= EXERCISE PROMPT =
Which lines of the data below include the string "filter"? Return each of them.

◇ ◇ ◇ ◇ ◇

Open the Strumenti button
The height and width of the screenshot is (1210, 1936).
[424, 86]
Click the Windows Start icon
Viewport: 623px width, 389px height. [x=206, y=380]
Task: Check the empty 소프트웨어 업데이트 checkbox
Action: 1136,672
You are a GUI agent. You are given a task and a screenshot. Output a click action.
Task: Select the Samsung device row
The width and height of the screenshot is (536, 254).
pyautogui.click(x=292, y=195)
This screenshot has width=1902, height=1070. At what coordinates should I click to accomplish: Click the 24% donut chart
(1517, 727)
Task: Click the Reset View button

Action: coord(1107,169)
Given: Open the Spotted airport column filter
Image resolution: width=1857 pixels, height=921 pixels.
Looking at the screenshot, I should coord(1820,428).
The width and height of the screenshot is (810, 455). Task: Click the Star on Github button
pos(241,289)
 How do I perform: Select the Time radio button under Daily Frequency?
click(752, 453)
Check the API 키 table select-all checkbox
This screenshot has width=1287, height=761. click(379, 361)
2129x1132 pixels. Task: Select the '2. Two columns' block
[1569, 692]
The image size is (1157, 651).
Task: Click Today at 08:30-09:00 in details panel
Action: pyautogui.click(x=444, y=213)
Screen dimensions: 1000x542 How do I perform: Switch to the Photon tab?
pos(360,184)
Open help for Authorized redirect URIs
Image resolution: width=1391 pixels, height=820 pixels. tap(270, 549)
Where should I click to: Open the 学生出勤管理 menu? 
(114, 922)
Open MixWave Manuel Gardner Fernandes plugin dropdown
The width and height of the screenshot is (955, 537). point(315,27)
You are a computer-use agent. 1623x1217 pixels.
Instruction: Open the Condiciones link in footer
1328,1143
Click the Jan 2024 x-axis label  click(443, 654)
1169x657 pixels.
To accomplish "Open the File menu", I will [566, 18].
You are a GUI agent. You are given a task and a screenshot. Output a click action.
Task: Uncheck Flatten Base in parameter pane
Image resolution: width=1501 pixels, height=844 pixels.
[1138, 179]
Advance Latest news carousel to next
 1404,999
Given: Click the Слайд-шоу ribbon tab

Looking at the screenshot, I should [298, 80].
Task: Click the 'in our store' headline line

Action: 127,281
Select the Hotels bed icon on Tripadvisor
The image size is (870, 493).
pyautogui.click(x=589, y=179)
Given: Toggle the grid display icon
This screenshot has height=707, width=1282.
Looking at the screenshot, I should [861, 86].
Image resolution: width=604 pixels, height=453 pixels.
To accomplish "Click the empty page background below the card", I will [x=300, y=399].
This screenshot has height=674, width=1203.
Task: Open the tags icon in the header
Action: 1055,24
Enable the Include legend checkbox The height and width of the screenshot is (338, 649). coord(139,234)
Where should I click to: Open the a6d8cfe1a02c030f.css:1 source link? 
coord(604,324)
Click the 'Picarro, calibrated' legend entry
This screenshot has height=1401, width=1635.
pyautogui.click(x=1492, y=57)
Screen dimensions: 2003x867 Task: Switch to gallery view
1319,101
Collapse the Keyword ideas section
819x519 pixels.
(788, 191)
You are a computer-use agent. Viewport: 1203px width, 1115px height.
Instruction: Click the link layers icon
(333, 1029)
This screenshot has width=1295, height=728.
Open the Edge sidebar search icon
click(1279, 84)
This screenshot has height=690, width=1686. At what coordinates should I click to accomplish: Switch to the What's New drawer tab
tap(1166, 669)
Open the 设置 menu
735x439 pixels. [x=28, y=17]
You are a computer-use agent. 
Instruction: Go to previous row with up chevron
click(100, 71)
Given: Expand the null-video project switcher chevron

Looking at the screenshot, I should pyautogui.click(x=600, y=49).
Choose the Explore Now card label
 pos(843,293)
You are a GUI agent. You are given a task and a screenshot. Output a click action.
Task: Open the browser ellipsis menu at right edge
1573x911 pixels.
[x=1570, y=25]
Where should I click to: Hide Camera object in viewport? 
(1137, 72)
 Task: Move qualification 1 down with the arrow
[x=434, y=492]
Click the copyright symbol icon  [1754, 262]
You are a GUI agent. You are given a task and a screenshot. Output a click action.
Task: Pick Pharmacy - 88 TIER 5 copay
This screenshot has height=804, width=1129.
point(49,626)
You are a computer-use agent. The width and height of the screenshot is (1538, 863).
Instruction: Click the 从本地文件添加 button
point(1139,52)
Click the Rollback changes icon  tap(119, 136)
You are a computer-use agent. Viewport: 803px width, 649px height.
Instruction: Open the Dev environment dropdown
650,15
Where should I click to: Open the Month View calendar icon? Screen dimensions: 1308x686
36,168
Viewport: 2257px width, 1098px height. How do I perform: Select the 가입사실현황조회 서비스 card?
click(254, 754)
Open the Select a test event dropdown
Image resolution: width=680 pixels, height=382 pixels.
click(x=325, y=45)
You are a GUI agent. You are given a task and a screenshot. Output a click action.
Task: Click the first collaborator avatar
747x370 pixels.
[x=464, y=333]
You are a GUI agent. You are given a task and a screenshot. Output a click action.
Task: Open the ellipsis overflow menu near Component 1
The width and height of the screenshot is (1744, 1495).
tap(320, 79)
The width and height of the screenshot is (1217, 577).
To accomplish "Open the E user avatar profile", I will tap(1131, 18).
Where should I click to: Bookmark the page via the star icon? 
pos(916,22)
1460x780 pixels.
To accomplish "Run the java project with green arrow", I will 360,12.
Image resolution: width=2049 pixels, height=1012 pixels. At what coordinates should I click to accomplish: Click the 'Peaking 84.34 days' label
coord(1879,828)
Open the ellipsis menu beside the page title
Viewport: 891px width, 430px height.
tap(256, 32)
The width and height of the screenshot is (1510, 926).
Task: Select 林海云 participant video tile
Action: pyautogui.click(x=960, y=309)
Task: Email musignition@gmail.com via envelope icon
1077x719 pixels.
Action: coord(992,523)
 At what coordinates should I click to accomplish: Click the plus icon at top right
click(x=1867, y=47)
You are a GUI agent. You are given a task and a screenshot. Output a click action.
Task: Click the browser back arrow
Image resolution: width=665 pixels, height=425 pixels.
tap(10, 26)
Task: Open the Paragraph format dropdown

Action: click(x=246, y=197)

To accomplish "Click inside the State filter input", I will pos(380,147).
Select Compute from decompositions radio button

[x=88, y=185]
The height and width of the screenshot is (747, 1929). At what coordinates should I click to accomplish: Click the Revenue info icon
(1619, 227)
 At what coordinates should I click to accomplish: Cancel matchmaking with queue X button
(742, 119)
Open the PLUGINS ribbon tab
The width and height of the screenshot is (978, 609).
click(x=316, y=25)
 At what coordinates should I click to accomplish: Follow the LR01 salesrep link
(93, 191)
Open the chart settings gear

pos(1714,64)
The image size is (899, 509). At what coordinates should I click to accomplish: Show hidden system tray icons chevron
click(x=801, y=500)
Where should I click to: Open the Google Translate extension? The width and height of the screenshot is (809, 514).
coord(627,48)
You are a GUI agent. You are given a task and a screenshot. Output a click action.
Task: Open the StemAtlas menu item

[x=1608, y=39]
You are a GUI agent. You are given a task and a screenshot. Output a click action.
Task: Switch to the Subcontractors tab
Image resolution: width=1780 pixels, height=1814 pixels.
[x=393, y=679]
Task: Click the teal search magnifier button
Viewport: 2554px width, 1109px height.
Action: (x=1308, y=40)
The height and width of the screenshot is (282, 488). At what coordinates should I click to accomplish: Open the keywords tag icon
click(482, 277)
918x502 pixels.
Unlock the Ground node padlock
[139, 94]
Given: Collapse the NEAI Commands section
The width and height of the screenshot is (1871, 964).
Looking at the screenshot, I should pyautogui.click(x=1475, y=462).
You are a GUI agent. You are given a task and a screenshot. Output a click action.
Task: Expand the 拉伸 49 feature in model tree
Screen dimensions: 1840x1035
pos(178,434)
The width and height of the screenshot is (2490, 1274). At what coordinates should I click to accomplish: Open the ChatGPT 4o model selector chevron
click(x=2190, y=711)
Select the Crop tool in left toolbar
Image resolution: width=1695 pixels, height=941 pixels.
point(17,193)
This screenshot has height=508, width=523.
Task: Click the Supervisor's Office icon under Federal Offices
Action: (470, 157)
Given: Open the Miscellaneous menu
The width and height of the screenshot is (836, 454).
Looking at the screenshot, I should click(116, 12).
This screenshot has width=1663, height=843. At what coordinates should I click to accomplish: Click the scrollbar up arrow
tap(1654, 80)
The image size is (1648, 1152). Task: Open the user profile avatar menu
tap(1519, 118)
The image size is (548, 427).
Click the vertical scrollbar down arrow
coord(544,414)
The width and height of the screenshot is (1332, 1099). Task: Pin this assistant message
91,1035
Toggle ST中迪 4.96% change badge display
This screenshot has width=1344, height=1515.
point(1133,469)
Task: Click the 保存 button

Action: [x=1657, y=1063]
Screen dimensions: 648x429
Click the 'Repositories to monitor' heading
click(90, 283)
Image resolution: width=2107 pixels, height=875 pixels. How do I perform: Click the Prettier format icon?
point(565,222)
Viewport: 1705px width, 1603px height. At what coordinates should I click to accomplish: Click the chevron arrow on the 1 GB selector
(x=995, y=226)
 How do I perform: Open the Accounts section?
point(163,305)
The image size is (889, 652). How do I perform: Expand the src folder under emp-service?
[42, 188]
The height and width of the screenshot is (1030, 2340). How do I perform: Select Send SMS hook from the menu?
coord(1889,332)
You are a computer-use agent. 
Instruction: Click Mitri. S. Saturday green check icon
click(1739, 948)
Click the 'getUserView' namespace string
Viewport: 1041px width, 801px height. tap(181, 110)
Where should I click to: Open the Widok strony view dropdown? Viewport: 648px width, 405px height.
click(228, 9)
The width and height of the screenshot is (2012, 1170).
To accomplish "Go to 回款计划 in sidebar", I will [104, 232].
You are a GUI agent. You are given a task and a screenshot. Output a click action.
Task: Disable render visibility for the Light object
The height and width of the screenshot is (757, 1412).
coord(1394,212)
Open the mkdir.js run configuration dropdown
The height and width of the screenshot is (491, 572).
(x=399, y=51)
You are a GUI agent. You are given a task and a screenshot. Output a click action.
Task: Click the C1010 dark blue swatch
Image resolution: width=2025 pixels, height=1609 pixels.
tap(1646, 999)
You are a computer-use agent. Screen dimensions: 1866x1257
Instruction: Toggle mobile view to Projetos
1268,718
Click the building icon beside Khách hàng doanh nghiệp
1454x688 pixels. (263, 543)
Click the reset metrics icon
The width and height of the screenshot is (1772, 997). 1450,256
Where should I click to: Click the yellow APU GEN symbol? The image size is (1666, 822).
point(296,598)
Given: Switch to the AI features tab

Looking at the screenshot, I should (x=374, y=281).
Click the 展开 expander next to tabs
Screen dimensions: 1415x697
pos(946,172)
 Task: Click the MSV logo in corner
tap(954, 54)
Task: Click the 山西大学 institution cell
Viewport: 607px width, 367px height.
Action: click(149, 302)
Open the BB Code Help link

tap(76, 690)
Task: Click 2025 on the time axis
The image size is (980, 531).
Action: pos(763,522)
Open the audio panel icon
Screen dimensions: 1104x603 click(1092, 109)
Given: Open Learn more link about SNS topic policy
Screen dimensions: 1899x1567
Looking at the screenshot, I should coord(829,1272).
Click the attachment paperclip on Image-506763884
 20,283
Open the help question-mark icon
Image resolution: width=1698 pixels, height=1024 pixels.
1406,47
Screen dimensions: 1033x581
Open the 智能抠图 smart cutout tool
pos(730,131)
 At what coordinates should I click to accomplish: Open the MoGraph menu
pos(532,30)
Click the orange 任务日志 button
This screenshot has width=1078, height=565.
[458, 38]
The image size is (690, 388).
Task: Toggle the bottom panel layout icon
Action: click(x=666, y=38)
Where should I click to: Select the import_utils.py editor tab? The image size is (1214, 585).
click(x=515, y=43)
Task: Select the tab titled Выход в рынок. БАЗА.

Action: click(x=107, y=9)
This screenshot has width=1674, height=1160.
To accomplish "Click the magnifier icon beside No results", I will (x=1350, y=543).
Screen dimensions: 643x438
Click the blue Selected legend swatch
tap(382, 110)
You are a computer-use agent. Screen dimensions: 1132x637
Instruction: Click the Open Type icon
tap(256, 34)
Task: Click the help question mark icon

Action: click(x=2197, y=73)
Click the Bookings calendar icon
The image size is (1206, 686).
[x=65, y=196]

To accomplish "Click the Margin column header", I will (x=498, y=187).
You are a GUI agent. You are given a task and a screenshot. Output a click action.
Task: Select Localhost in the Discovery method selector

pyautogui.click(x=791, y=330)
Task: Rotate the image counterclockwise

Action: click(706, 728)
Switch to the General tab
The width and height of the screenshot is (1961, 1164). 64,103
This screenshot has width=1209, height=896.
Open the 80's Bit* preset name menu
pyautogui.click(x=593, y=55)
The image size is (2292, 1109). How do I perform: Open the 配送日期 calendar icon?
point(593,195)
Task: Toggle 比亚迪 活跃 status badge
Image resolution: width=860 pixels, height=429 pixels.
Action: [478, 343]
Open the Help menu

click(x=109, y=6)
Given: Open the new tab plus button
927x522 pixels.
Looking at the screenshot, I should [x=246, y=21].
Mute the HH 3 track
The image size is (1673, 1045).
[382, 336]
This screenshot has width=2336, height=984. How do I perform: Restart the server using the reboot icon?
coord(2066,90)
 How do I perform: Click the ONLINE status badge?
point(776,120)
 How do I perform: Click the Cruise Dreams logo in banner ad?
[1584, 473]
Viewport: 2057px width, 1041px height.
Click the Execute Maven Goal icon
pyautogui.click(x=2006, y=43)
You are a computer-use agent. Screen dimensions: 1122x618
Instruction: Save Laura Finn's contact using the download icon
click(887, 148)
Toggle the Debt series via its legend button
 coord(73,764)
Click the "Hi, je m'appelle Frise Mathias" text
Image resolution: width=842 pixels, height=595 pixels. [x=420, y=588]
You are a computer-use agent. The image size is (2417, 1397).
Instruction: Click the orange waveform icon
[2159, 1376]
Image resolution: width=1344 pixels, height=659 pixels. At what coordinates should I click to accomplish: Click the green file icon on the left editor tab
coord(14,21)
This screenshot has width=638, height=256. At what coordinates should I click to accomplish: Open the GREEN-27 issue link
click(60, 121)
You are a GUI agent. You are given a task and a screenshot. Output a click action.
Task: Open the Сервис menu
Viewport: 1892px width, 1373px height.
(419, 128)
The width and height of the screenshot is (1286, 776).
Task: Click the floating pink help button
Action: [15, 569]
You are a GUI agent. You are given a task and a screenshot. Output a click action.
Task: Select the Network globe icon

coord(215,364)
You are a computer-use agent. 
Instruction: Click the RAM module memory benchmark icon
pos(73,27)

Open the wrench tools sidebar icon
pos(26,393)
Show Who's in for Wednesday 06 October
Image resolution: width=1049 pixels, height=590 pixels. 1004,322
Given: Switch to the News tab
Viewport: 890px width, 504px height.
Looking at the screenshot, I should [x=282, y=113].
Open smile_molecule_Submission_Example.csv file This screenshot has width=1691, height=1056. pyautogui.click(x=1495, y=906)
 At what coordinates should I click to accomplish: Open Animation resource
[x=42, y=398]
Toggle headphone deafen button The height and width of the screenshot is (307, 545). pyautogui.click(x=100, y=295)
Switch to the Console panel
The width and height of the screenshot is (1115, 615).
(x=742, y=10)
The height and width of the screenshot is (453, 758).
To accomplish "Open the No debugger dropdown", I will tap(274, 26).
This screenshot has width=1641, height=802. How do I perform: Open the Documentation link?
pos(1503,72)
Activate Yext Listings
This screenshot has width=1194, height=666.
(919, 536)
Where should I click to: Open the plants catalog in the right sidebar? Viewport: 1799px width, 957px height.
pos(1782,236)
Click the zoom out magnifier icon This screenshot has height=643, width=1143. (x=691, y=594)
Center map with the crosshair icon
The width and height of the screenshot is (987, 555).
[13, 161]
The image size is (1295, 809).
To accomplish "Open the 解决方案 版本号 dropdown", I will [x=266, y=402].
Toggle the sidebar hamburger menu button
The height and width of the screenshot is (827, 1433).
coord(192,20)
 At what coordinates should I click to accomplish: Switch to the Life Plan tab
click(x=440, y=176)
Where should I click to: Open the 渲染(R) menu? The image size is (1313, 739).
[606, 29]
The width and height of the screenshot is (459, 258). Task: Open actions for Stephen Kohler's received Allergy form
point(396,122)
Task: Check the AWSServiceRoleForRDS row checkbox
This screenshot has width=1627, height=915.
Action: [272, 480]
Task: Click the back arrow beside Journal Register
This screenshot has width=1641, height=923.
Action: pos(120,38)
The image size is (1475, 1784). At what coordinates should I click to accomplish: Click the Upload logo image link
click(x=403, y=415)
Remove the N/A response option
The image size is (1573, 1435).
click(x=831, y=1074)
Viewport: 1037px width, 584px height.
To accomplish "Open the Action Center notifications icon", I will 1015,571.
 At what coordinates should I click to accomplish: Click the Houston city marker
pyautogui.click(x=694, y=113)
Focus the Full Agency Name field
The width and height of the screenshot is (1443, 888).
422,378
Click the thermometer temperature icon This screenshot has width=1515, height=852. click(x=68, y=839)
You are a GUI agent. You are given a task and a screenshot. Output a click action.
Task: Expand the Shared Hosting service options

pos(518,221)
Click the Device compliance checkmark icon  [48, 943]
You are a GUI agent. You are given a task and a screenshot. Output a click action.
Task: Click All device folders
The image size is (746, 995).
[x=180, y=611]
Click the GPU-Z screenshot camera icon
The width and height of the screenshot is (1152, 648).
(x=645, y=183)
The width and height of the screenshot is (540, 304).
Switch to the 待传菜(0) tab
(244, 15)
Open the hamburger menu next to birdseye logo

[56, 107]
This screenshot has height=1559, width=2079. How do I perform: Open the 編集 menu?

◇ ◇ ◇ ◇ ◇

= THE ANSWER =
Given: Open the Spotted airport column filter
To accomplish "Click inside the State filter input", I will pos(380,147).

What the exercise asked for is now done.